The choice between preincrement and postincrement is even more important in C++. Both operator++
and operator-- can be overloaded in both their prefix and postfix forms. When operators are
overloaded for class objects it isn't necessary to emulate the behavior of the operator on the basic
types, but it is certainly a good idea to keep the behavior as close to the basic types as possible. So
classes where it is intuitive to increment and decrement objects, e.g. iterators, typically have both the
prefix (operator++() and operator--()) and the postfix forms (operator++(int) and operator-(int)).
To emulate the behavior of the prefix ++ for a basic type operator++() can modify the object and return
a reference to the modified object.
What about emulating the behavior of postfix ++ for a basic type? Do you remember? "The result of the
postfix ++ operator is the value of the operand. After the result is obtained, the value of the operand is
incremented." Just as for the non-straight line code above, the implementer of operator++(int) has to
copy the original object, modify the original object, and return the copy by value. The copying makes
operator++(int) more costly than operator++().

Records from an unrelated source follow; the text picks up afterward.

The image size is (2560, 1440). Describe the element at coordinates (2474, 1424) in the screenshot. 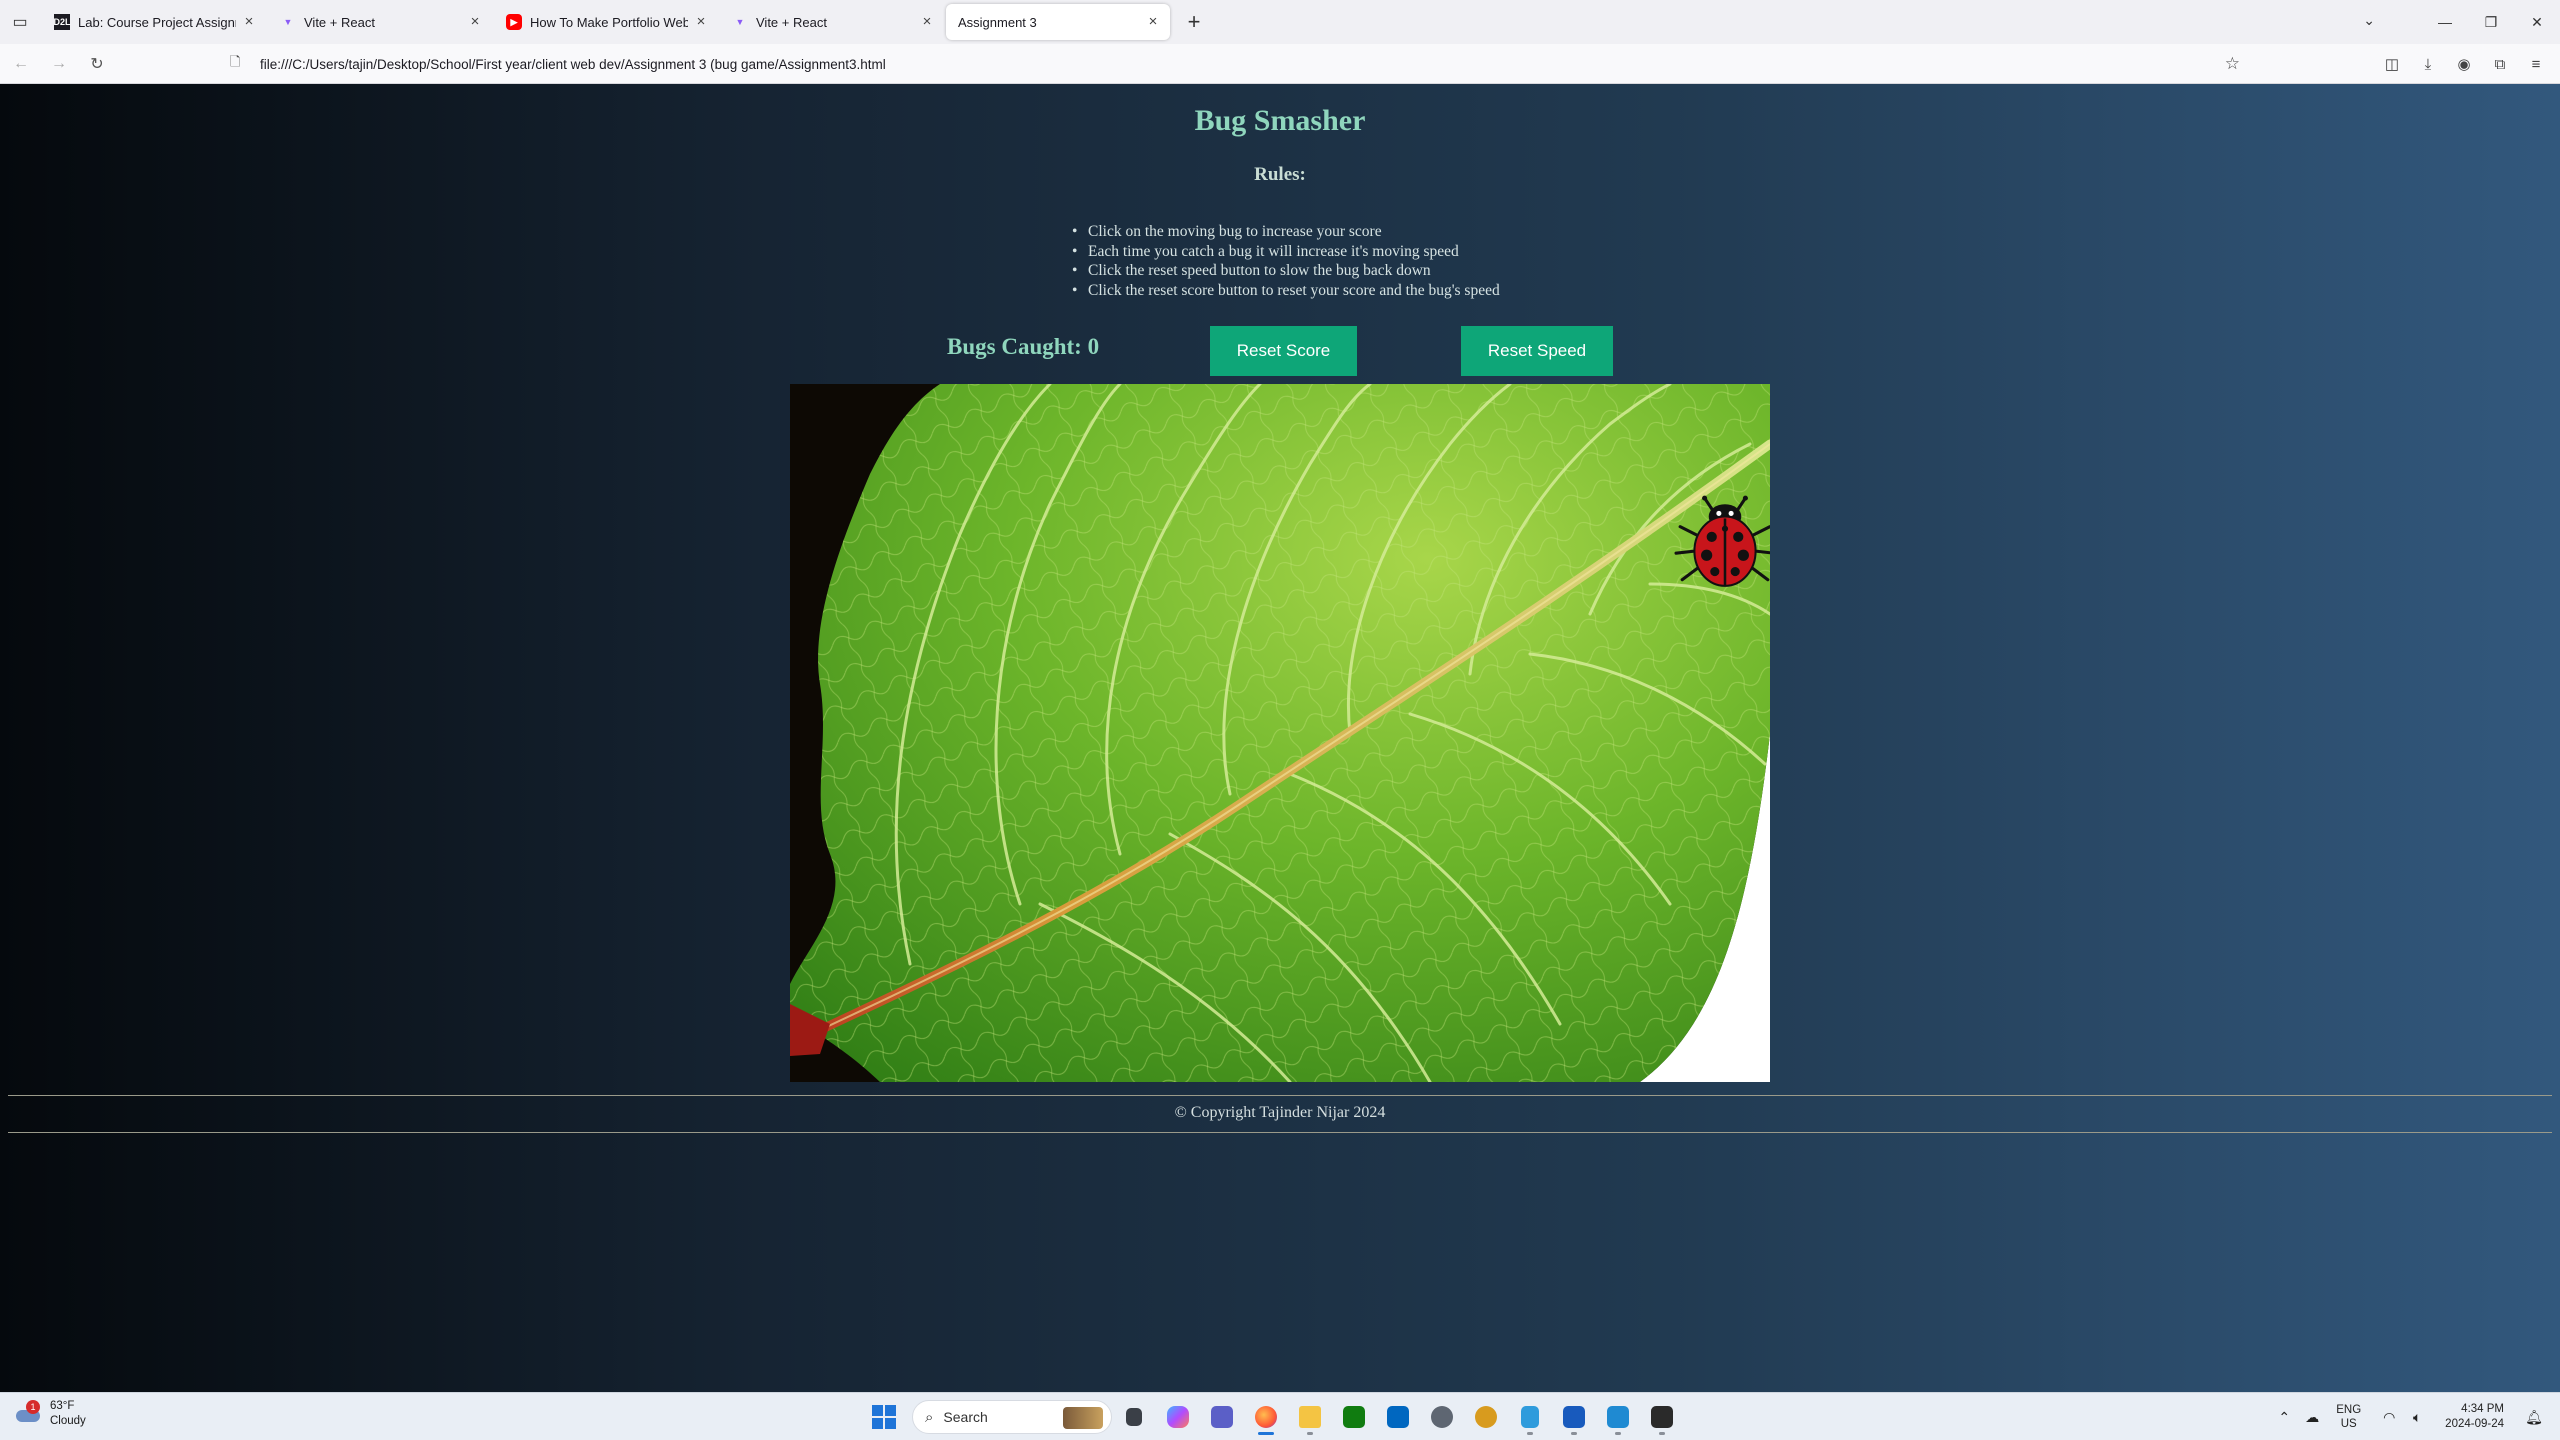

I see `clock-date: 2024-09-24` at that location.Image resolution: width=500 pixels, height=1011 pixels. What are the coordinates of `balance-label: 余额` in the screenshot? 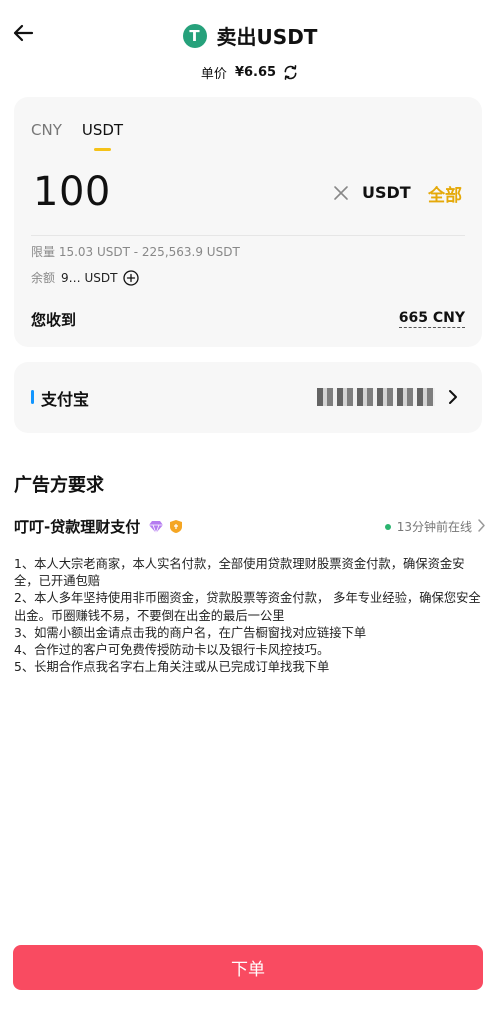 It's located at (44, 278).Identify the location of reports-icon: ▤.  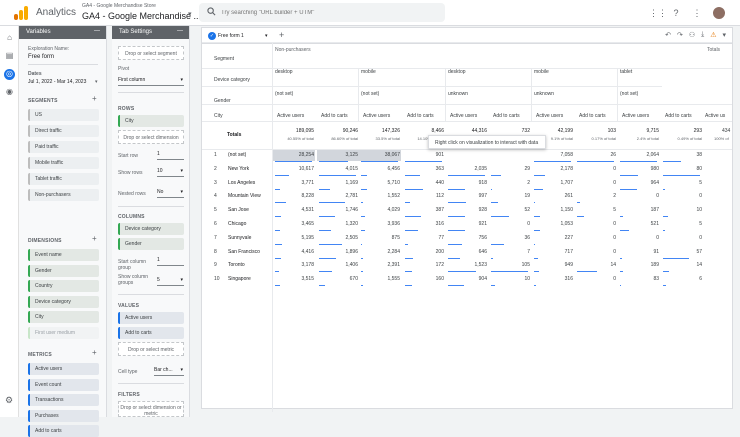
(10, 56).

For the basic types the optimizer can often remove unnecessary copying if the result of i++ is ignored,
but the optimizer cannot change a call to one overloaded operator into another. If you, out of habit, write
i++ instead of ++i you will call the more costly increment operator.
We have been arguing against the use of postincrement, but we have to admit that there are times when
postincrement is useful. If postincrementing a variable would do exactly what you want to do, go ahead,
use postincrement. But don't postincrement a variable in an expression just to avoid writing a separate
expression to increment the variable. Every time you add an unnecessary postincrement to a loop
condition, an if condition, a switch expression, a ?:-expression, or function call arguments, there is a
possibility that the compiler has to generate larger and slower code. Was that list too long to remember?
Start a new habit today! Write ++i instead of i++ when you don't use the result of the incrementation.
When you do use the result, ask yourself if you can't do the increment as the next statement.